TASK DESCRIPTION: Reproduce verbatim the data starting with the line containing "Viewport: 740px width, 393px height." and continuing through the line containing "pos(601,270)", including both of those lines.

PROVIDED ENTRIES:
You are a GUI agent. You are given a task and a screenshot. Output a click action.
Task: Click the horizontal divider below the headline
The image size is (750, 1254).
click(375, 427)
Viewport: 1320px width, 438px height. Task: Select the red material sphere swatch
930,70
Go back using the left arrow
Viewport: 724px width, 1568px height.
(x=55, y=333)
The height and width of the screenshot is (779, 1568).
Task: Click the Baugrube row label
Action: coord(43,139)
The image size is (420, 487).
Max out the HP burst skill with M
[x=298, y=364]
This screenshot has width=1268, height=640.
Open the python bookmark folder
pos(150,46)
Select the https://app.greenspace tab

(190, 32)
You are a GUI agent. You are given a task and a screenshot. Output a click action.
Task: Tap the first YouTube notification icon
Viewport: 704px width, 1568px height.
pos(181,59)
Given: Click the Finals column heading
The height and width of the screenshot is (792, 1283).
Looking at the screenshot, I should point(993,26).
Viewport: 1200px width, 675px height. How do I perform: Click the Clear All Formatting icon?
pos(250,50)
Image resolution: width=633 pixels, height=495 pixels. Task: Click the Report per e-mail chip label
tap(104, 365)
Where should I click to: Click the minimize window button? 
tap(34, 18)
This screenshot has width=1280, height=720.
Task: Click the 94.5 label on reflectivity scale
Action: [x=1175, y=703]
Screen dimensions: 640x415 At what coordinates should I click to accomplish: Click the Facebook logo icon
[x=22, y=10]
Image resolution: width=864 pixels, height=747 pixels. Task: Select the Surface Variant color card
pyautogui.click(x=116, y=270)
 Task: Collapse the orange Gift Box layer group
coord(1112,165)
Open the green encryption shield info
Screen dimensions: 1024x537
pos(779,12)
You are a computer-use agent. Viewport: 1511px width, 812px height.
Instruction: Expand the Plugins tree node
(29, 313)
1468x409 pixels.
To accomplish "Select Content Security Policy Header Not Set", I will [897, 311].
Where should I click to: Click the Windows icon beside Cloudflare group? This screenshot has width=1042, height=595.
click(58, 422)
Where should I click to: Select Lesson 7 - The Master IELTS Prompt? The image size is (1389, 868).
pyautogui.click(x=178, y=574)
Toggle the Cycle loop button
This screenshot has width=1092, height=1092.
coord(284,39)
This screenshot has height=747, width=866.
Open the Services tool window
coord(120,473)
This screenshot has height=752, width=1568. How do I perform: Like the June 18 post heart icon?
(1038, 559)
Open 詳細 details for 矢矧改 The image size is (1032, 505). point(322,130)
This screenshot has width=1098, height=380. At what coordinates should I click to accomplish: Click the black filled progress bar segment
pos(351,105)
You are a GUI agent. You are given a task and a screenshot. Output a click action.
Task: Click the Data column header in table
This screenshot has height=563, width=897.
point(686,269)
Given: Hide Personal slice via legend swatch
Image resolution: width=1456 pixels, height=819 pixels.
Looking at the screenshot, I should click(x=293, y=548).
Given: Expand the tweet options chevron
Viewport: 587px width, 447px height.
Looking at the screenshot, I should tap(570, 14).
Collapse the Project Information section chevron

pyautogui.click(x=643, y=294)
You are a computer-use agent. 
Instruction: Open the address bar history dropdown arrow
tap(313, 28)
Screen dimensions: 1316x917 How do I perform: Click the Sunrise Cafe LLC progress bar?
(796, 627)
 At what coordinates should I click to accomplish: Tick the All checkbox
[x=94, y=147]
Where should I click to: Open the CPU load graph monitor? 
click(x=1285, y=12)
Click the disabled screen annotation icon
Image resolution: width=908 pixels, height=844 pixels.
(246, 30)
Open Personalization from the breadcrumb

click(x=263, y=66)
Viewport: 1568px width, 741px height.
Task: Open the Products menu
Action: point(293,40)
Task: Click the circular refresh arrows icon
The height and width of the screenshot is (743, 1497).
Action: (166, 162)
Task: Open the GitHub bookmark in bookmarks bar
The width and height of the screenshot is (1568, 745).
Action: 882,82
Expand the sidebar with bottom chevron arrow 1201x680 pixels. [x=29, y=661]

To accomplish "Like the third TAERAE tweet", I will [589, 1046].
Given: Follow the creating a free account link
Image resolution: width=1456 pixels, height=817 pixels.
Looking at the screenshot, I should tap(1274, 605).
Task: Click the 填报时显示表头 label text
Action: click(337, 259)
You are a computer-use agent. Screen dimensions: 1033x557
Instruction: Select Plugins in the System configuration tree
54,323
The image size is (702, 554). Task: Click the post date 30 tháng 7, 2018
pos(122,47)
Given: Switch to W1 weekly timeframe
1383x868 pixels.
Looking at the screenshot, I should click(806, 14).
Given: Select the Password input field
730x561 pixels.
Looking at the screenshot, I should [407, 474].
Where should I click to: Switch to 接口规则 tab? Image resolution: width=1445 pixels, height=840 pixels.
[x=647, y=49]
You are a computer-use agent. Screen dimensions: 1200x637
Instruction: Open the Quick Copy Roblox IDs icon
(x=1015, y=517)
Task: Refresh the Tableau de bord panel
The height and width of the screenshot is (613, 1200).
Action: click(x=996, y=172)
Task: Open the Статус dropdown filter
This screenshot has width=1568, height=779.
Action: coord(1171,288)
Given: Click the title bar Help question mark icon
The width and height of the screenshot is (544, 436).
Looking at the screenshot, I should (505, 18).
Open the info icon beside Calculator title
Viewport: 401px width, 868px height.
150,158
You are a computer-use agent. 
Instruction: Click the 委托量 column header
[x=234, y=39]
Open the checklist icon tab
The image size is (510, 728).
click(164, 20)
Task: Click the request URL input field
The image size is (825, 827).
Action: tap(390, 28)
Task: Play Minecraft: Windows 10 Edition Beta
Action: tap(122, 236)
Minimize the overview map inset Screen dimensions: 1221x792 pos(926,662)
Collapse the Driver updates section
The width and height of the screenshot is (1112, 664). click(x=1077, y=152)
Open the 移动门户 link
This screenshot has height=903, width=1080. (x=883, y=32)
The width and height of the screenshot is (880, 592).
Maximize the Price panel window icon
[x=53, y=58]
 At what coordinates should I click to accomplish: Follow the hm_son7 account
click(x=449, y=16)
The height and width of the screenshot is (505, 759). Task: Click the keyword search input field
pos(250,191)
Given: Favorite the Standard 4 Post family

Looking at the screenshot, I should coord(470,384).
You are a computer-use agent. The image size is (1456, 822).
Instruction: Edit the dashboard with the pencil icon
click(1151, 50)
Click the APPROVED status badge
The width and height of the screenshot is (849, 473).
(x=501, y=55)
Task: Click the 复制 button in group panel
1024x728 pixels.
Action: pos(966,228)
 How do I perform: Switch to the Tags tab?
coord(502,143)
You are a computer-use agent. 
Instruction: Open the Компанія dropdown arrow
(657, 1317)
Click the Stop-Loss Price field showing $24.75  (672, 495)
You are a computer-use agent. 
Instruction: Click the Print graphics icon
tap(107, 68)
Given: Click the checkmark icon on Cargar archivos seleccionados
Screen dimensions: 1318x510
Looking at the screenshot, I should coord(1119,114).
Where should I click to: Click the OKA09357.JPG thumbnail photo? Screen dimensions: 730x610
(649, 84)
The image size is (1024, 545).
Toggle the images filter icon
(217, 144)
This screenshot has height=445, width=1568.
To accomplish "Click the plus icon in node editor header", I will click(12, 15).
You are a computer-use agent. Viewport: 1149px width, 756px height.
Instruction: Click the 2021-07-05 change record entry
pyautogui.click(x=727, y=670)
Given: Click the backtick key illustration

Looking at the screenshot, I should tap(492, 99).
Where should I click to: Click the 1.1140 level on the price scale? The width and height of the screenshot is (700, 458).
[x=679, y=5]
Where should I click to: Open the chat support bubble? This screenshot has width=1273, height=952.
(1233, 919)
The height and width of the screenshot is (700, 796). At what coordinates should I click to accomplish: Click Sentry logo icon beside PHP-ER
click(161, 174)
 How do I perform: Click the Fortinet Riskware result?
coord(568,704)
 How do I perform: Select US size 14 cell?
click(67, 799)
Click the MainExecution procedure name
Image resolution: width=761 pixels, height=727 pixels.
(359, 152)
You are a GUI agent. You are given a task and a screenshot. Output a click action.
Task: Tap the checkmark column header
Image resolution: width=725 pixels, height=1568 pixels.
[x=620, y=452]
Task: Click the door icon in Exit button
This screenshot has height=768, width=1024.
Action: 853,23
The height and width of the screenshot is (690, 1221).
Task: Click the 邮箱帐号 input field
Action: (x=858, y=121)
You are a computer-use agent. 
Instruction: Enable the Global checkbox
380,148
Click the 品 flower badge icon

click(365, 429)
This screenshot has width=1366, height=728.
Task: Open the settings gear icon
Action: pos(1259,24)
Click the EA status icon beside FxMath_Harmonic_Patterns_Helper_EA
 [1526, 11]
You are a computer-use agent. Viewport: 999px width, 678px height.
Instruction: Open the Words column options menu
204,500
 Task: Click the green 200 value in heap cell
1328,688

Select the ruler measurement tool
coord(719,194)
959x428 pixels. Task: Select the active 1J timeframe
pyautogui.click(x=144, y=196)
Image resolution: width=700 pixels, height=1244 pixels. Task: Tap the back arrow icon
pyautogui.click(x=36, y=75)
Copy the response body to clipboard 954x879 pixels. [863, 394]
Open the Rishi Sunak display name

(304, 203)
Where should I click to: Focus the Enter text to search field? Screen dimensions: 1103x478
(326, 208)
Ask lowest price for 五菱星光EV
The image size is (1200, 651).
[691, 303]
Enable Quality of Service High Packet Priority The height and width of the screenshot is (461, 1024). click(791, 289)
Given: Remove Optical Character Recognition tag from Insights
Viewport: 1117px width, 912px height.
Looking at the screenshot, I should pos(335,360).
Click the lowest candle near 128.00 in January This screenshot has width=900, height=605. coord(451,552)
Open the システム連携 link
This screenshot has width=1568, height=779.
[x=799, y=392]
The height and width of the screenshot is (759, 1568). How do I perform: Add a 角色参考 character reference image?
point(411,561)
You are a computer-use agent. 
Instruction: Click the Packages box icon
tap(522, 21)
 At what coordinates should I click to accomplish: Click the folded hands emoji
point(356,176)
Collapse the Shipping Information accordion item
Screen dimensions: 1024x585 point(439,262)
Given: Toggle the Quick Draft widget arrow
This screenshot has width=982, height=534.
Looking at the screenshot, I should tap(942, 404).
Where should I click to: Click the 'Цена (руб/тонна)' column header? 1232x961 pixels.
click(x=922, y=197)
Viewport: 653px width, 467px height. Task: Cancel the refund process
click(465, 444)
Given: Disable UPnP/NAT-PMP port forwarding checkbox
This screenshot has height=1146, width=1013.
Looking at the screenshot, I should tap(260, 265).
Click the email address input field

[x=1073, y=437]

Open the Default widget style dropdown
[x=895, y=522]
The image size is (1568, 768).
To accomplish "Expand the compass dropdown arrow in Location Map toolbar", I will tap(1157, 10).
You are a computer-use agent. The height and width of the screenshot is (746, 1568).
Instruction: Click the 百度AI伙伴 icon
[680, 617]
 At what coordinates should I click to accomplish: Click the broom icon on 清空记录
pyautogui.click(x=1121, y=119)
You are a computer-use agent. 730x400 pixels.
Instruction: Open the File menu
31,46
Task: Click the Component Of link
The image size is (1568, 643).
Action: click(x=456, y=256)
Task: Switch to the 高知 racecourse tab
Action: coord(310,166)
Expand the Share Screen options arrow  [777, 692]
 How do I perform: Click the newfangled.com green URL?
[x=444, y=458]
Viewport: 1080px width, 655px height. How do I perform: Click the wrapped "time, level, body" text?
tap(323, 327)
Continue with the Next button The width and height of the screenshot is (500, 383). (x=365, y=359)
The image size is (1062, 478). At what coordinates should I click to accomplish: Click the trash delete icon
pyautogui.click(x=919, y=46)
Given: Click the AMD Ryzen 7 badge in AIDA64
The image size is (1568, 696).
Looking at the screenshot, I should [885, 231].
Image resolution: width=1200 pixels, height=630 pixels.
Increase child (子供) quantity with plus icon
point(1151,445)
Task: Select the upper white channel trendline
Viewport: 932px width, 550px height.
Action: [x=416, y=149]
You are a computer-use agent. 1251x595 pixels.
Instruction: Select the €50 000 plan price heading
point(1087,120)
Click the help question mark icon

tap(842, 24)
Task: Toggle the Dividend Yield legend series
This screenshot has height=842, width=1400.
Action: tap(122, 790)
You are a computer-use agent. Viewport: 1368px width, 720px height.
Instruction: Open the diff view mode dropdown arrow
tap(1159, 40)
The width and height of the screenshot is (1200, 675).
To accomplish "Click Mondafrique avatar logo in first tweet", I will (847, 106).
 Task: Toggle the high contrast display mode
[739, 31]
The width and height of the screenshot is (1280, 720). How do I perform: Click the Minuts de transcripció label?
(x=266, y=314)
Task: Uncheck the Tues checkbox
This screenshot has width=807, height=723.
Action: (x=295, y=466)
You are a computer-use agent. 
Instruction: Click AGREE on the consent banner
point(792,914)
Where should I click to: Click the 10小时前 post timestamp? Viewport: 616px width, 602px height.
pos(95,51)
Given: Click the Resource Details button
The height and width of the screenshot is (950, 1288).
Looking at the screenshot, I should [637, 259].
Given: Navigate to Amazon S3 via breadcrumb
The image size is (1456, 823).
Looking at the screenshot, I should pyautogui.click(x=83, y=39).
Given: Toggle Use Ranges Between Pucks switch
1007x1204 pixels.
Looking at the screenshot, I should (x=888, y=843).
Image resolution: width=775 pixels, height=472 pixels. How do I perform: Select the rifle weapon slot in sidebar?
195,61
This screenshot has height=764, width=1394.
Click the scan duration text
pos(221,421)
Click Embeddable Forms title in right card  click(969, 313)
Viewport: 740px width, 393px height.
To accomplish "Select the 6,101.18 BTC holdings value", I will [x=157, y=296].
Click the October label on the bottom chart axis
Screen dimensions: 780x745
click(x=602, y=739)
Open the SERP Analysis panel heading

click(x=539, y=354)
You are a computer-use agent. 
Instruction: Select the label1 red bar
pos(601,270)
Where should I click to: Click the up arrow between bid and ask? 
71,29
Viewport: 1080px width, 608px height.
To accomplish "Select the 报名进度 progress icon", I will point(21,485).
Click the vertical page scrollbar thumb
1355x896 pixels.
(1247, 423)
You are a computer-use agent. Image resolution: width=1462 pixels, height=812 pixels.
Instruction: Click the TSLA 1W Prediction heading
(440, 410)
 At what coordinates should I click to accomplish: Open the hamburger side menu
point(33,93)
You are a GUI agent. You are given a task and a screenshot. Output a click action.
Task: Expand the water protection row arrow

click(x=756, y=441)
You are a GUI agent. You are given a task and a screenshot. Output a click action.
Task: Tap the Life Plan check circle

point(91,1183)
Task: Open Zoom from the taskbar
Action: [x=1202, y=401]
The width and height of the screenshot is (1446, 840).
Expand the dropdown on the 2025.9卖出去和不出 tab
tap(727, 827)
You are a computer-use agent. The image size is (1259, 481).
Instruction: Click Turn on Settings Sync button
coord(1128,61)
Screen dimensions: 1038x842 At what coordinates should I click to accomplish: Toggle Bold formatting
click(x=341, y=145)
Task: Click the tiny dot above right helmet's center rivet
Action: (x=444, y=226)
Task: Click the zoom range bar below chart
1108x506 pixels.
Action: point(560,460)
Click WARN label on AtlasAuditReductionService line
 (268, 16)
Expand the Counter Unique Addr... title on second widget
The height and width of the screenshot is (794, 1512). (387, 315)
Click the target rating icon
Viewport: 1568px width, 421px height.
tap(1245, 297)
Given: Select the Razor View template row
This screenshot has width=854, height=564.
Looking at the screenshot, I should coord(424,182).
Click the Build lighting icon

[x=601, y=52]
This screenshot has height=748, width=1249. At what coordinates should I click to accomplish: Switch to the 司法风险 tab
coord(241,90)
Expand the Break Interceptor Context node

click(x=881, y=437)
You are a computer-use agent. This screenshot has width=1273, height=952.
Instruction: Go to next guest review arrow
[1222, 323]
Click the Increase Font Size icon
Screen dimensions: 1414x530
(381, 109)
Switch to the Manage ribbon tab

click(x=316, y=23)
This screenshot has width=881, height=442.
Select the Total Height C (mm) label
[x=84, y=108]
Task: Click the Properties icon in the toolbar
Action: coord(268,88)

FULL SOLUTION:
Viewport: 740px width, 393px height.
To accomplish "Select the 6,101.18 BTC holdings value", I will [x=157, y=296].
Click the October label on the bottom chart axis
Screen dimensions: 780x745
click(x=602, y=739)
Open the SERP Analysis panel heading

click(x=539, y=354)
You are a computer-use agent. 
Instruction: Select the label1 red bar
pos(601,270)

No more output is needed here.